# TASK STATEMENT:
Starting at the line that contains "Off Topic (54, 84)", write out every line through the last one in the records below, word for word. Leave out any pictures.

(Beginning of RECORDS TO PROCESS)

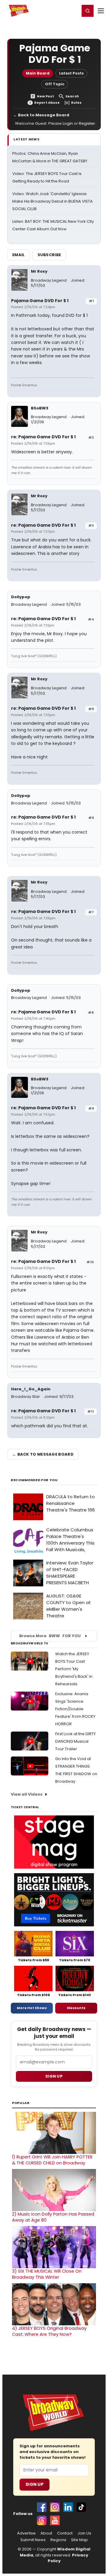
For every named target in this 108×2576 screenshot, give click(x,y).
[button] (88, 11)
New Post (45, 96)
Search (72, 96)
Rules (76, 103)
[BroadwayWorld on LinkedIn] (68, 2507)
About (46, 2533)
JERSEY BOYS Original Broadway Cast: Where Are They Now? (49, 2331)
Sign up (54, 2076)
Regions (58, 2540)
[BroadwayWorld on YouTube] (55, 2520)
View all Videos (27, 1794)
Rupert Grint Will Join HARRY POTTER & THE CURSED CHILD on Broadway (52, 2160)
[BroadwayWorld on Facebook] (41, 2507)
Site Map (79, 2540)
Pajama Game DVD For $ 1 (39, 301)
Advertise (26, 2533)
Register (55, 10)
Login (72, 10)
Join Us (84, 2533)
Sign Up (35, 2484)
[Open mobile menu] (101, 11)
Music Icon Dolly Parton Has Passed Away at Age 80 (53, 2217)
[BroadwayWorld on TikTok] (81, 2507)
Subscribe (49, 255)
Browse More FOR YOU (50, 1636)
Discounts (76, 2007)
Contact (65, 2533)
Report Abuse (47, 103)
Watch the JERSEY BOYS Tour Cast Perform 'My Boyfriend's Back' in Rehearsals (73, 1669)
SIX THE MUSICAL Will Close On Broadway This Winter (47, 2274)
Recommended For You (34, 1480)
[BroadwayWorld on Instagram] (55, 2507)
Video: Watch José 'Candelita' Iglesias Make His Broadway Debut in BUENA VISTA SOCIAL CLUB (52, 201)
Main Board (38, 73)
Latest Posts (71, 73)
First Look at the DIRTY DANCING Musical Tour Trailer (75, 1741)
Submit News (33, 2540)
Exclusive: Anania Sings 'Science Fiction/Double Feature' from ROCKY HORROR (75, 1709)
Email (18, 255)
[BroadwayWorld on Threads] (41, 2520)
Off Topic (54, 84)
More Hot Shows (32, 2007)
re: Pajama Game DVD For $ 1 (43, 437)
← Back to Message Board (41, 115)
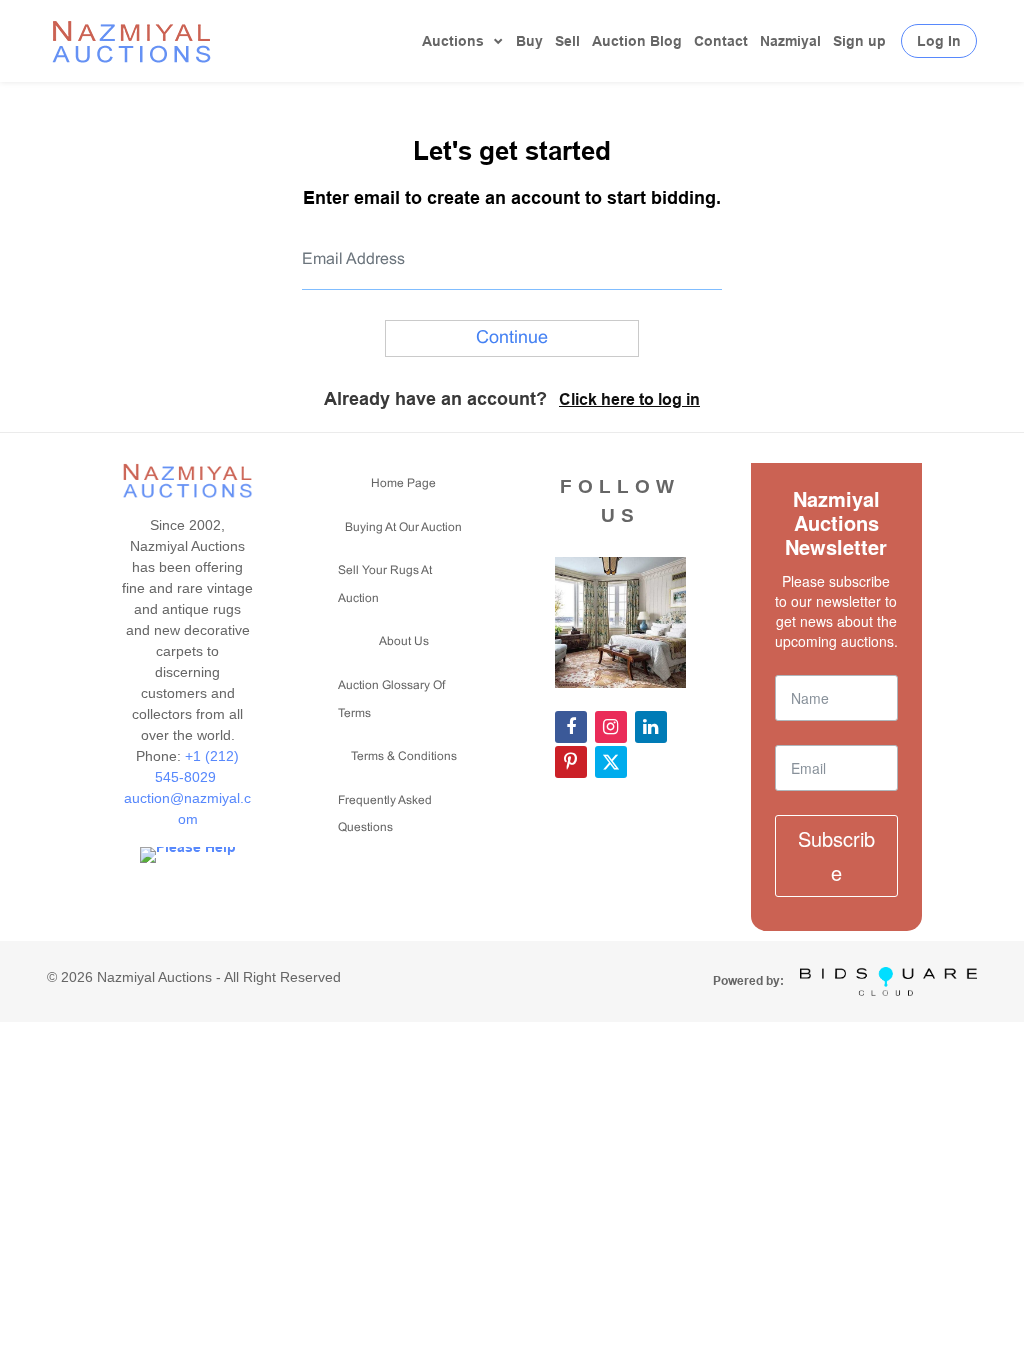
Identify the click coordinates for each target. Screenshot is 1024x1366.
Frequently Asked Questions (385, 815)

(End of RECORDS TO PROCESS)

# TASK RESULT:
Off Topic (54, 84)
More Hot Shows (32, 2007)
re: Pajama Game DVD For $ 1 (43, 437)
← Back to Message Board (41, 115)
Identify the click coordinates for each target. Screenshot is 1024x1366.
Frequently Asked Questions (385, 815)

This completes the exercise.